I look at myself in the mirror, at the stranger in the expensive dress. “Instead of a survival strategy.”

Helena’s eyes flicker with interest, but still she says nothing and does things to my hair I don’t understand with a spray can and a rattail comb.

Vet looks at me for a long moment with those quiet dark eyes. “Is that what you believe it is?”

“Not entirely. And yes.” Kind of.

Did I think that Pavel and I would head down the aisle one day? I have no idea. But when I think about him, I still get butterflies. And bees.

That stupid vibrator incident. It wasn’t until then that I realized Pavel had a silly side, a genuinely, unexpectedly, tears-streaming-down-your-face silly side, hidden beneath all that controlled precision like a loose thread in an expensive suit.

And it’s not just that. He sees me. That’s the thing I keep returning to, the thing that keeps rearranging my resistance into something more yielding. He has been seeing me for years, in the way that means paying attention to the actual person rather than the useful version of them.

Helena packs up and slips out with the quiet efficiency of a woman paid well for both her skill and her discretion, and Vet stands and moves to the window to do her rotation in better light. I’m sitting alone with my reflection and my complicated feelings.

I know that this is just a moment in time. That this wedding is a survival tactic more than something based on love. I can’t marry for love in the future if I’m dead, so one day, I’ll?—

The door swings wide, so I turn. And scream.

Vet moves, and suddenly a gun is aimed at the doorway.

Standing in the doorway is Carrie Ann Kohler.

She’s wearing a dusty rose dress, which she clearly bought for this occasion, and has the slightly breathless look of someone who has traveled a significant distance in a short time and is choosing to accept the gun pointed at her head as a temporary complication rather than a dealbreaker. Her gigantic green eyes move from the gun to my face and back to the gun.

“That’s my best friend!” I’m already out of my chair, one hand up toward Vet, the other reaching toward the door. “Vet, that’s Carrie Ann, please don’t?—”

Vet lowers the gun with the smooth efficiency of someone completing a movement rather than abandoning one, and her expression maintains its default composure. In fact, come to think of it, her expression didn’t even shift when she was about to shoot. “My apologies.”
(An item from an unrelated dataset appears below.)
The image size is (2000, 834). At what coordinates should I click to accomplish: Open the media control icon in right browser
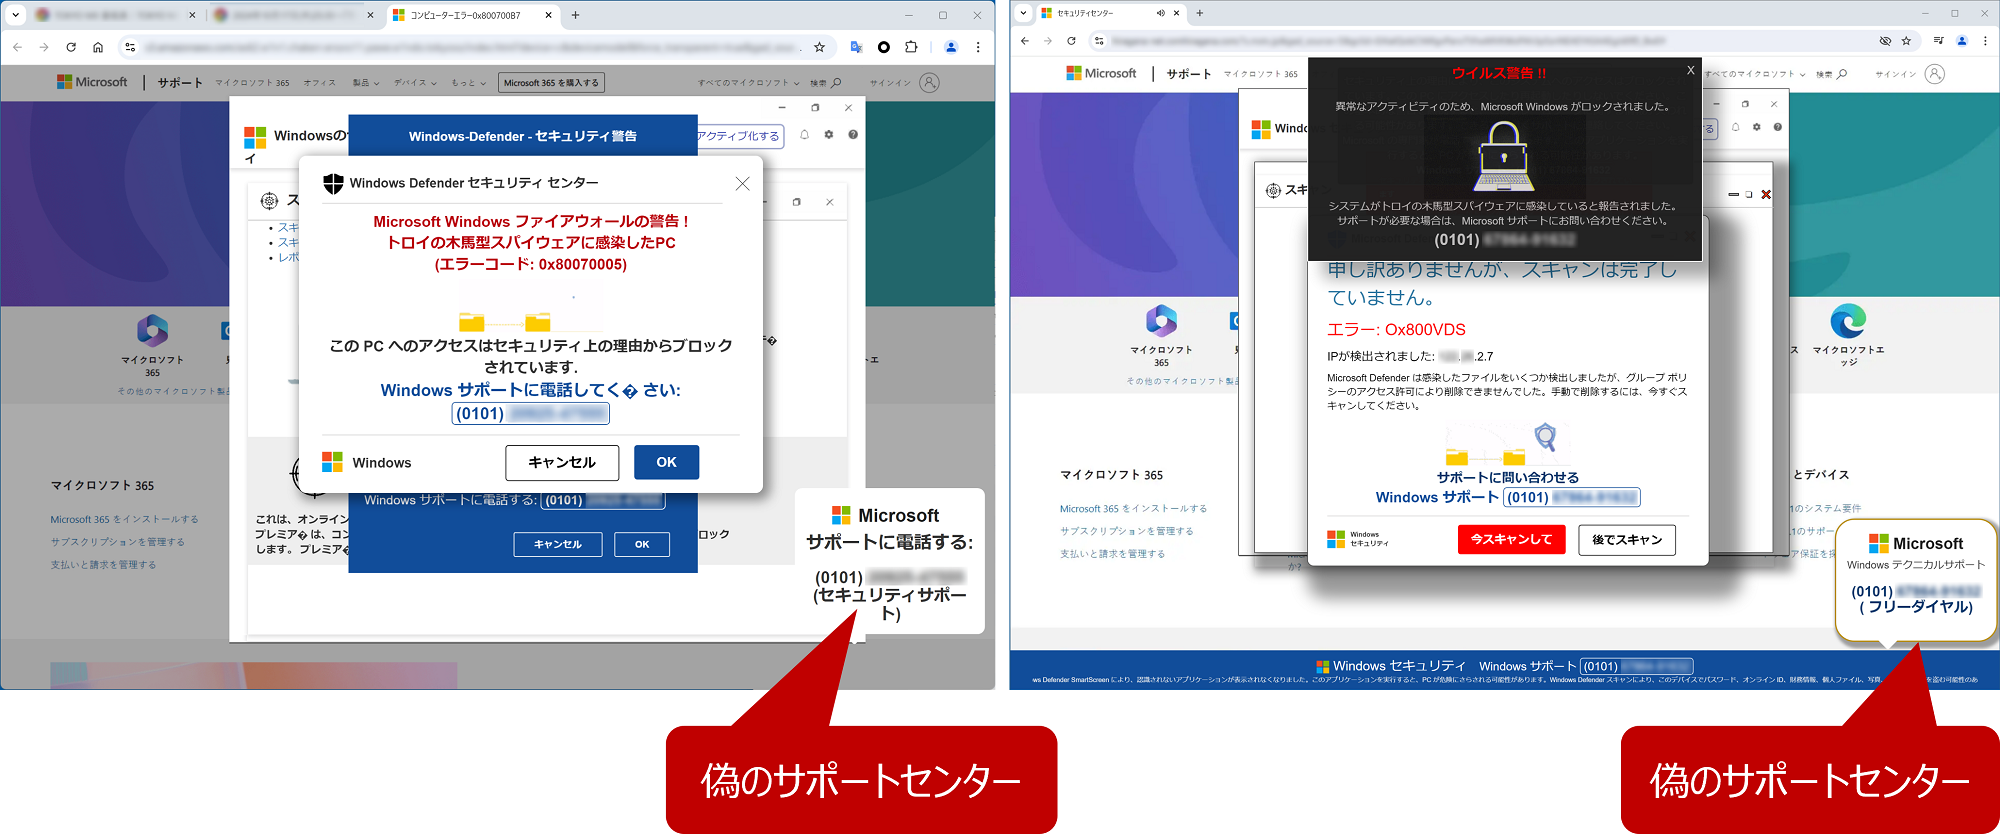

“No, totally, I get it,” Carrie Ann says, in the tone of someone who does not entirely get it but has decided that getting it is the expedient choice. Her green eyes are still wide. Her curls have settled around her shoulders in the slightly chaotic halo they always form, and she is clutching a small overnight bag. I cross the room in three steps and pull her into a hug that has six years of distance in it.

She hugs back with the full force of someone who has been waiting to do exactly this, and for a moment, we stand in the middle of the bridal suite holding on, and I feel something unlock in my chest that I hadn’t realized was locked.

“You’re here,” I say into her shoulder.

“Um, yeah,” she says into mine. “Do you think I was going to miss this? Pavel called me. He explained—well, not everything, but enough, and he asked if I would come and be your maid of honor, and he flew me here first class, and there was a car waiting, and—” She pulls back enough to look at my face, and her green eyes go immediately glassy, which is Carrie Ann right on schedule. “You look absolutely stunning. I’m going to cry. I’m already crying. Don’t let me ruin my makeup.”

“You’re not wearing makeup yet,” I point out.

“Then I have time to cry.” She cups my face in both hands and looks at me with those green eyes, searching the way she has always searched, reading me the way only someone who hasknown you since you were eight years old can read you. “Are you okay? Really? Are you in there under all this?”

There’s the complicated answer and the one I have time for. “I think I might be.” Strange that it might be true.

“Okay. Give me five minutes for makeup, and let’s get you married.”

“I like her,” Vet says approvingly. “She doesn’t shake easily.”